How to get the spark case class schema and UDFs with missing TypeTag?


import org.apache.spark.sql.Encoders
import org.apache.spark
import scala.reflect.runtime.universe._

case class StationX(  stnId: Int,
                    wbanId: Int,
                    lat: Double,
                    lon: Double)
object Inst {
  def getSchema[T <: Product : TypeTag] = Encoders.product[T].schema
  val ss = getSchema[StationX]
}

The above produces an error: No TypeTag available for observatory.StationX at val ss = getSchema[StationX]

How can this code be corrected?

This works in the spark shell REPL but not in my project.

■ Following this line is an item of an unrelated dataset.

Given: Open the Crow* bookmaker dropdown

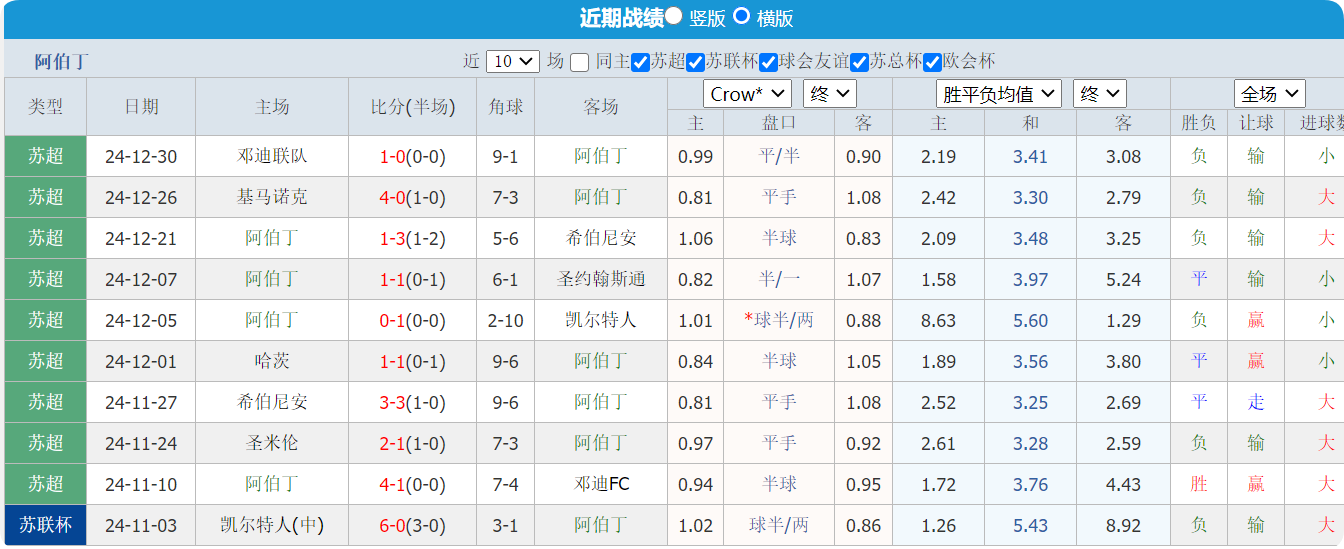Looking at the screenshot, I should pos(747,94).
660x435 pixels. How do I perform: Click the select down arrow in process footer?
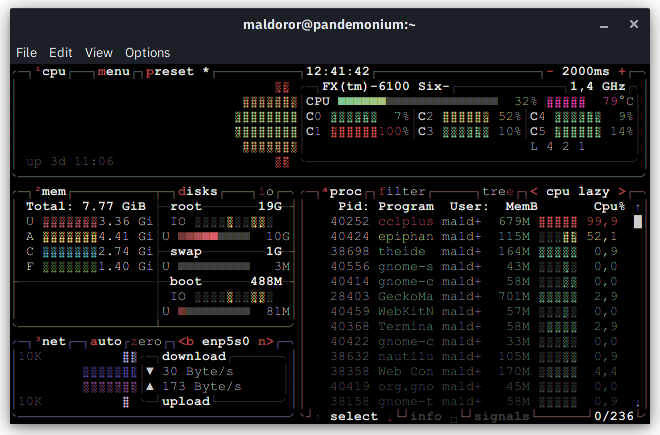pos(388,416)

EDITS Deleted and replaced with a complete way to reproduce.

A way to reproduce:

Download project

Test build of main, then add an object:

package observatory
import org.apache.spark.sql.SparkSession
import org.apache.spark.sql.functions.udf
import org.apache.spark.sql.Encoders
import scala.reflect.runtime.universe._

case class CC(i: Int)
object SparkInstance {
  val spark = SparkSession
    .builder()
    .appName("Spark SQL UDF scalar example")
    .getOrCreate()

 // ** These don't work (or maybe just the def works) **

  def getSchema[T <: Product : TypeTag] = Encoders.product[T].schema

  // No TypeTag available for Double
  val random = udf(() => Math.random())

  // No TypeTag available for Int
  val plusOne = udf((x: Int) => x + 1)

  // No TypeTag available for observatory.CC
  val ss = getSchema[CC]
}

and build.

Uses : Scala 3.3.0, Spark 3.2 is excluded, to enable remove the excludes in build.sbt


Solution

  • With these in the build.sbt:

      ("org.apache.spark" %% "spark-sql" % "3.3.2").cross(CrossVersion.for3Use2_13),
      ("io.github.vincenzobaz" %% "spark-scala3-encoders" % "0.2.3"),
      ("io.github.vincenzobaz" %% "spark-scala3-udf" % "0.2.3"),
    

    and code wise:

    package observatory
    import org.apache.spark.sql.SparkSession
    import org.apache.spark.sql.Encoder
    import scala.reflect.runtime.universe._
    
    import scala3encoders.given
    
    import scala3udf.{Udf => udf}
    
    case class CC(i: Int)
    object SparkInstance {
      val spark = SparkSession
        .builder()
        .appName("Spark SQL UDF scalar example")
        .getOrCreate()
    
      def getSchema[T : Encoder] = implicitly[Encoder[T]].schema
    
      val random = udf(() => Math.random())
    
      val plusOne = udf((x: Int) => x + 1)
    
      val ss = getSchema[CC]
    }
    

    You were mixing mechanisms, the scala3 docs state you need to use it's udf to work with the types correctly. Similarly the getSchema function tried to create Encoders using the spark mechanism, which fails as it uses scala 2 reflection. Using an Encoder context instead lets the spark-scala3 Encoder derivation work.